THE PROBLEM: When you reach the line with "WGNS (137, 420)" in the listing below, transcribe it and each line after it up to and including the line with "Beteiligungsportal (641, 18)", exactly and with nothing else.

INFORMATION PROVIDED:
*-*-*

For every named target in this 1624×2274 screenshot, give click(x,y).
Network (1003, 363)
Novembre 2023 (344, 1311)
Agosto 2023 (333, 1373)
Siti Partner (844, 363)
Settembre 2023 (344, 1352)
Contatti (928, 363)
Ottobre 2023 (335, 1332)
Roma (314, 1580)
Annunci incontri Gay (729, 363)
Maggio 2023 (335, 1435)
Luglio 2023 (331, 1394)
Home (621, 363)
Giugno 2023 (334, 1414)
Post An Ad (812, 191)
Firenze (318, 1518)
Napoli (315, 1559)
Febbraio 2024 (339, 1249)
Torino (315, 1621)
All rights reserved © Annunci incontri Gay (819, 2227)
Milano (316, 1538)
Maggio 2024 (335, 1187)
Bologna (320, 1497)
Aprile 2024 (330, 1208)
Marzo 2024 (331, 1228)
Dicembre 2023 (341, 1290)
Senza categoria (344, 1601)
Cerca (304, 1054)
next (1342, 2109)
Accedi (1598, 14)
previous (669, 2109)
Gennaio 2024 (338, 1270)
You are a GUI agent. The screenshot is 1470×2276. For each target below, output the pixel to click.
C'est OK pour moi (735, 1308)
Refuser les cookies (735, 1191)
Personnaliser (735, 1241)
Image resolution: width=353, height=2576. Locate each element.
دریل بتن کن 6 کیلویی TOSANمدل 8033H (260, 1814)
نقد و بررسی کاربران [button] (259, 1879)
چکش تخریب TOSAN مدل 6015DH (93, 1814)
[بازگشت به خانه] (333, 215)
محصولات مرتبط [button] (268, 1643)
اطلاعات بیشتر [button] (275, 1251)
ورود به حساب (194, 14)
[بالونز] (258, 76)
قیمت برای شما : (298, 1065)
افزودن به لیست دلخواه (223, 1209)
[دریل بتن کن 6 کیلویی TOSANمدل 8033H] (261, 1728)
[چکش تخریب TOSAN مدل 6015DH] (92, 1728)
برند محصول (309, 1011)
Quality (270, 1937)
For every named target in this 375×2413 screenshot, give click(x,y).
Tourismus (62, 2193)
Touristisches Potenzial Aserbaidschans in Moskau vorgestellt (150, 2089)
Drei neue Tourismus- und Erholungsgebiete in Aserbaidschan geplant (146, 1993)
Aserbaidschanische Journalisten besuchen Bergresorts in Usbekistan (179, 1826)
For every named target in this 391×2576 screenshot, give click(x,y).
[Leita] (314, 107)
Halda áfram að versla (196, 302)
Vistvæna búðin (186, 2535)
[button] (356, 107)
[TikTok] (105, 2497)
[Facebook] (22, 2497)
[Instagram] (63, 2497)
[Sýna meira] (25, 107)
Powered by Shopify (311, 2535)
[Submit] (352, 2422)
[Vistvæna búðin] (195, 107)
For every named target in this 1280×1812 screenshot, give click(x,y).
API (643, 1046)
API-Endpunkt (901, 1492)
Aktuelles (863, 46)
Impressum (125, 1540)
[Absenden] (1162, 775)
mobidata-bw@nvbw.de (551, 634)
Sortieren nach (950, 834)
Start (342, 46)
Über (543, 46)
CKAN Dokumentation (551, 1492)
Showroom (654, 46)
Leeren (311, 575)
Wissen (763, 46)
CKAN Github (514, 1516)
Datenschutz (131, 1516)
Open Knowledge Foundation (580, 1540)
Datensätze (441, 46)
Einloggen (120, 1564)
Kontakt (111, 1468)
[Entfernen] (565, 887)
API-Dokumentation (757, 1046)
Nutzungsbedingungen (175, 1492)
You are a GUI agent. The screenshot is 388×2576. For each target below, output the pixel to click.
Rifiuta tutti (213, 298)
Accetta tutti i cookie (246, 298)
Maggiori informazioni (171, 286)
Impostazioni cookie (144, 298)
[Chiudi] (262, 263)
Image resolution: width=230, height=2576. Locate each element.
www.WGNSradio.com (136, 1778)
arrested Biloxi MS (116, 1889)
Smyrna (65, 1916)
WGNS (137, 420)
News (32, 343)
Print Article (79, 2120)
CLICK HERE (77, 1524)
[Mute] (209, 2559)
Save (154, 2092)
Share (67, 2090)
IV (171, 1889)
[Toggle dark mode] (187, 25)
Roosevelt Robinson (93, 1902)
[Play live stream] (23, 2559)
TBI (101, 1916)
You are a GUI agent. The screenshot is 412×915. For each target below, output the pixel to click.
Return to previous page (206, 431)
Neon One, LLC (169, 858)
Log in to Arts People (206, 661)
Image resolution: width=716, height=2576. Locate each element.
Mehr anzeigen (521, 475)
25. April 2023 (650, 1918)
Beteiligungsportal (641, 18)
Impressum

*-*-*

ANSWER BOX:
WGNS (137, 420)
News (32, 343)
Print Article (79, 2120)
CLICK HERE (77, 1524)
[Mute] (209, 2559)
Save (154, 2092)
Share (67, 2090)
IV (171, 1889)
[Toggle dark mode] (187, 25)
Roosevelt Robinson (93, 1902)
[Play live stream] (23, 2559)
TBI (101, 1916)
You are a GUI agent. The screenshot is 412×915. For each target below, output the pixel to click.
Return to previous page (206, 431)
Neon One, LLC (169, 858)
Log in to Arts People (206, 661)
Image resolution: width=716, height=2576. Locate each element.
Mehr anzeigen (521, 475)
25. April 2023 (650, 1918)
Beteiligungsportal (641, 18)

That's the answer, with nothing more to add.